Publicité : perspectives sombres pour les "vieux médias"

31 janvier 2024
L’avenir des recettes publicitaires des acteurs traditionnels n’est guère encourageant. Ceux qui investissent dans les contenus d’information et de création vont perdre 800 millions d’euros de recettes publicitaires d’ici 2030. 

L’étude prospective du cabinet PMP Strategy présentée le 30 janvier par l’Arcom et la Direction générale des médias et des industries culturelles (DGMIC) du ministère de la Culture, évalue à l’horizon 2030 le marché publicitaire à 18,3 milliards d’euros par an contre 15,2 milliards en 2022. 
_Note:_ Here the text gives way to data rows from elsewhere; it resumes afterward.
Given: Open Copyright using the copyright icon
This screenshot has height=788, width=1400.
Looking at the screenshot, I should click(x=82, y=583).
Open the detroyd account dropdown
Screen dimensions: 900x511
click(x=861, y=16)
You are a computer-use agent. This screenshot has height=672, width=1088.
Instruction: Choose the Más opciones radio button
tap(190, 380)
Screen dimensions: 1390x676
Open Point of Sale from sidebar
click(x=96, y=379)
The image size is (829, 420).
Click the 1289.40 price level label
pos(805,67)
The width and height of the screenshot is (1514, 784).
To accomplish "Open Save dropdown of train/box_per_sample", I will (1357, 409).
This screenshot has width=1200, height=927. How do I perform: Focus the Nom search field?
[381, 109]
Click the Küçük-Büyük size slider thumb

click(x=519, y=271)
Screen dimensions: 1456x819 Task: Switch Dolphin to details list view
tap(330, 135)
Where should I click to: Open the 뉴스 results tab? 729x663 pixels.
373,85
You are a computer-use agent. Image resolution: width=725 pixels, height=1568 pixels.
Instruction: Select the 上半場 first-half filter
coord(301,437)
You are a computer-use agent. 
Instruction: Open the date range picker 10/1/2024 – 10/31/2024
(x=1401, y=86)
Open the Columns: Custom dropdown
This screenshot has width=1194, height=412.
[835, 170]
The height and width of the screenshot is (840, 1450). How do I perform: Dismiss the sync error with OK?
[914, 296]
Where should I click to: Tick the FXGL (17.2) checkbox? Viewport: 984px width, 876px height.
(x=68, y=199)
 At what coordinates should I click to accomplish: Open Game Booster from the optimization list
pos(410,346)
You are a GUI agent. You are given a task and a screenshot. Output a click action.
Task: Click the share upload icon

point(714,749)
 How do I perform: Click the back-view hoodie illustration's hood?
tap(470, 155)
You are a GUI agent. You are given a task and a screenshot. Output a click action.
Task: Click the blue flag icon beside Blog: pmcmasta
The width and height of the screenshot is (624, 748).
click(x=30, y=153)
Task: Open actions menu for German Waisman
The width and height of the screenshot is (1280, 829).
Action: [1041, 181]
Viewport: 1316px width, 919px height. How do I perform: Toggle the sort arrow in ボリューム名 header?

Cette augmentation ne bénéficiera pas aux cinq médias historiques mais uniquement aux acteurs numériques qui capteront une part croissante de ce marché : 65% en 2030 contre 52% en 2022, dont 45% pour les quatre grandes plateformes extra-européennes (Alphabet, Meta, Amazon et Tiktok). 

Les revenus numériques des acteurs historiques, même s’ils progressent de 400 millions d’euros sur la période, ne compenseront pas la baisse de la publicité traditionnelle et représenteront toujours une part modeste du marché total (6,4% en 2030). Et c’est sans compter la part captée par les intermédiaires techniques en publicité programmatique (achat d’espace en ligne par des enchères automatisées), évaluée à 40 % des dépenses des annonceurs et dont l’essentiel va aux services de Google (Google Ad servers...).

Télévision : léger déclin de la publicité jusqu’en 2030 

La télévision affichera une certaine stabilité de ses recettes publicitaires, qui déclineront lentement de 1,4 % par an, passant de 3,5 milliards d’euros aujourd’hui à 3,1 milliards en 2030. Après cette date, « la baisse et le vieillissement de l’audience linéaire », le « développement de l’offre de contenus vidéos à la demande ou de YouTube, et l’essor des téléviseurs connectés » risquent, selon l’étude, de détourner les annonceurs de ce média, au profit d’acteurs numériques. 

Les médias qui investissent dans les contenus d’information et de création, les historiques pour la plupart et certains services de vidéo à la demande comme Netflix et Disney, verront leurs ressources baisser de 800 millions d’euros d’ici 2030, passant de 7,3 milliards d’euros en 2012, à 5,3 en 2030.

Ce diagnostic doit alimenter les réflexions des Etats généraux de l’information sur l’évolution de la régulation de la publicité « pour protéger les acteurs européens » veut croire Roch-Olivier Maistre, président de l’Arcom, qui estime qu’il « n’y a plus place pour le statu quo

Deux consultations publiques sur la publicité à la télévision 

Dans les prochains jours, l’Arcom va lancer deux concertations. La première portera sur l’autorisation de la publicité pour des films de cinéma à la télévision. L'expérimentation lancée en 2020 arrive à échéance en avril, et il faudra décider de la prolonger ou de rendre l’autorisation définitive. L’interdiction de publicité TV pour l’édition littéraire sera aussi l’un des sujets de ces réunions. 

L'autre consultation portera sur l’évolution de la réglementation de la publicité au niveau national et européen. L’actuelle Commission européenne s’est montrée très active dans la régulation des plateformes, avec la directive SMA par exemple, en appelant à la contribution des plateformes à la création, les règlements DMA et DSA. A l’approche des élections européennes, le président de l’Arcom a fait le vœu que cette dynamique soit préservée.